Yazarın kadın kurban takıntısı da yine devamlılığını sürdüren ayrıntılardan...
Grange okurken bazen sıradan hayatı olan; anne babası da normal olan, normal hayatı olabilen hiç kimse romanlarına konu olamaz mı acaba? Her karakterin mutlaka ya kendinde ya da ailesinde bir sorun bulunmakta. Hem de son derece ciddi sorunlar, bu romanda hem en yakın arkadaşı hem de sevgilisi cinayete kurban gitmiş Marc; annesi babası uyuşturucu bağımlısı Hatica, diğer romanlarında da buna pek çok örnek bulunabilir. Örneğin Sisle Gelen Yolcu’da babası işkenceci olan Anais…
Ve bir de Grange romanlarında bolca anti-depresan kullanılıyor ve bunlar isimleri ve bazen de miktarları ile de veriliyor. Açıkçası bu bana son derece gereksiz geliyor.
Marc’ın komaları da akla Şeytan Yemini’ndeki Eric’in sahte komasını da hatırlatmadı değil doğrusu…
Romanın sonlarında katilini öldüğünü öğrendiğimde bir rahatlama hissettim elbette. Ancak daha 50 sayfa kadar vardı romanın bitmesine. Acaba diğer romanlarının aksine yazar bu sayfalarda farklı ya da mutlu bir sona mı yer verecek derken; katilin Testereyi aratmayan bir takipçisi çıkıyor ortaya. Onu yarım bıraktığını tamamlamak için.
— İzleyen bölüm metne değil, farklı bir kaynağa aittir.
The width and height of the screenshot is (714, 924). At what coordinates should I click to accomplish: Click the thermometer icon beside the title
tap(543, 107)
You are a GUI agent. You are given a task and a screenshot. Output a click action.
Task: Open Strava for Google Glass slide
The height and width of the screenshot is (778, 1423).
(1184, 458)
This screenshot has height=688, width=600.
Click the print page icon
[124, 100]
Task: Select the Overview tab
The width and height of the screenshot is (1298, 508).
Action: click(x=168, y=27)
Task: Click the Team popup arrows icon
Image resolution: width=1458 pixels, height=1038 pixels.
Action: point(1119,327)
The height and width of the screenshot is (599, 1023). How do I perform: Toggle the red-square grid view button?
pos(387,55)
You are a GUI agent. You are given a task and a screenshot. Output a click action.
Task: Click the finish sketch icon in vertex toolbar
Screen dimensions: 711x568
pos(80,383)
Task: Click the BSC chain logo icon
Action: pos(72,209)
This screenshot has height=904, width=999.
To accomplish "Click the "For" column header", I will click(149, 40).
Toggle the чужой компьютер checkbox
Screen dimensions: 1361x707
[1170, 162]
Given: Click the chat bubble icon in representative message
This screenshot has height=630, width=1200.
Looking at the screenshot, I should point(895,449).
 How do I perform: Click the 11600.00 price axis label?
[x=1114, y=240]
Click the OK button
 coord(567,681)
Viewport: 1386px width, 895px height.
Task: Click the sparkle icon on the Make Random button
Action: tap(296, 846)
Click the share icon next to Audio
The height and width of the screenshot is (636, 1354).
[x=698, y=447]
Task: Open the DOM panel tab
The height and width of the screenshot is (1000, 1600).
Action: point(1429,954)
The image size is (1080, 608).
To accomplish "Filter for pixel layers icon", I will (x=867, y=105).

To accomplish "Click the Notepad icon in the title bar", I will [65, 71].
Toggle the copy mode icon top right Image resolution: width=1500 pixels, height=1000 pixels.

Romanın başından beri aslında şüpheleri üstüne çeken bazı yönleriyle de itici gelen karakter katilin yerini almaya çalışsa da; Hatica ikinci katilin elinden de kurtulmayı başarıyor.
Sonuç olarak Grange severleri hayal kırıklığına uğratmayacak son derece hareketli bir kurgusu ve hareket basamakları ile kendine hayran bırakacak cinsten bir kitap… Okumamış kitap dostlarıma şiddetle tavsiye ederim.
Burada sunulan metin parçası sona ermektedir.